Si le lecteur veut bien nous suivre avec cette confiance que nous nous flattons de lui avoir inspirée, depuis vingt ainsi que nous lui servons de guide à travers les mille détours du labyrinthe historique que, dédale moderne, nous avons entrepris d'élever, nous allons l'introduire dans le jardin du Palais-Royal pendant la matinée du 24 août 1788.
Mais, avant de nous hasarder sous l'ombre de ce peu d'arbres que la cognée de la spéculation a respectés, disons un mot du Palais-Royal.
En effet, le Palais-Royal – qui, à cette époque où nous levons le rideau sur notre premier drame révolutionnaire, est en train de subir, grâce à son nouveau propriétaire, le duc de Chartres, devenu duc d'Orléans depuis le 18 novembre 1785, une transformation considérable – mérite, par l'importance des scènes qui vont se passer dans son enceinte, que nous racontions les différentes phases qu'il a parcourues.
Ce fut en 1629 que Jacques Lemercier, architecte de Son Eminence le cardinal-duc, commença de bâtir, sur l'emplacement des hôtels d'Armagnac et de Rambouillet, l'habitation qui prit d'abord modestement le titre d'hôtel de Richelieu ; puis, comme, à cette puissance qui s'agrandissait de jour en jour, il fallait une demeure digne d'elle, on vit, peu à peu, devant cet homme dont la destinée était de faire brèche à toutes les murailles, s'écrouler le vieux mur d'enceinte de Charles V ; en s'écroulant, le mur combla le fossé, et la flatterie put entrer de plain-pied au Palais-Cardinal.
S'il faut en croire les archives ducales, le terrain seul sur lequel s'élevait le chef-d'oeuvre de Jacques Lemercier avait coûté, d'acquisition, huit cent seize mille six cent dix-huit livres, somme énorme pour cette époque, mais qui, cependant, était bien faible, en comparaison de celle qu'on avait dépensée pour le monument : celle-là, on la cachait avec soin, comme Louis XIV cacha, depuis, celle que lui avait coûté Versailles ; quoi qu'il en soit, elle éclatait par tant de magnificence, que l'auteur du Cid, qui logeait dans un grenier, s'écriait devant le palais de l'auteur de Mirame :

          Non, l'univers entier ne peut rien voir d'égal.

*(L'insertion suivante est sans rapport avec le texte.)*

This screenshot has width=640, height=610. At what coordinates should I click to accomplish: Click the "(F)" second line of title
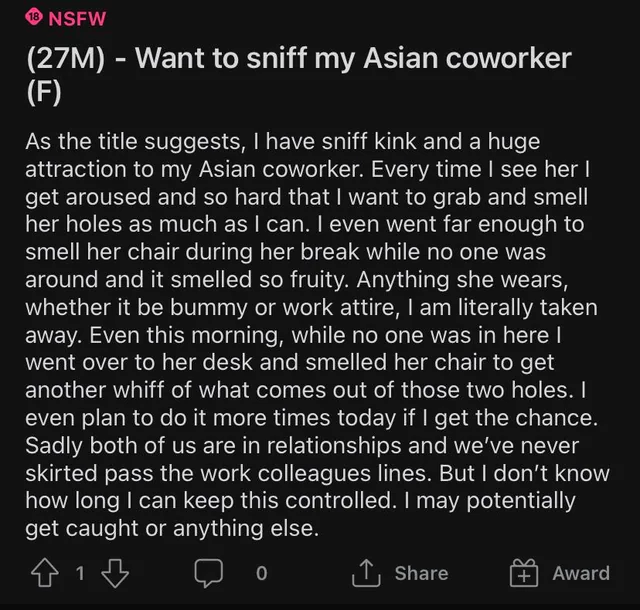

          Aux superbes dehors du Palais-Cardinal ;
          Toute une ville entière, avec pompe bâtie,
          Semble d'un vieux fossé par miracle sortie,
          Et nous fait présumer, à ses superbes toits,
          Que tous ses habitants sont des dieux ou des rois !

En effet, ce palais était si magnifique – avec sa salle de spectacle, qui pouvait contenir trois mille spectateurs ; avec son salon, où l'on jouait les pièces que les comédiens représentaient ordinairement sur le théâtre des Marais-Du-Temple ; avec sa voûte, décorée en mosaïque sur fond d'or par Philippe de Champagne ; avec son musée des grands hommes peints par Vouet, Juste d'Egmont et Prson, musée dans lequel, confident de l'avenir, le cardinal avait d'avance marqué sa place ; avec ses statues antiques, venues de Rome et de Florence ; avec ses distiques latins, composés par Bourdon, ses devises, imaginées par Guise, l'interprète royal – que le cardinal-duc, qui, cependant, ne s'effrayait point facilement, on le sait, s'effraya de cette magnificence, et, pour être sûr d'habiter son palais jusqu'à sa mort, le donna de son vivant au roi Louis XIII.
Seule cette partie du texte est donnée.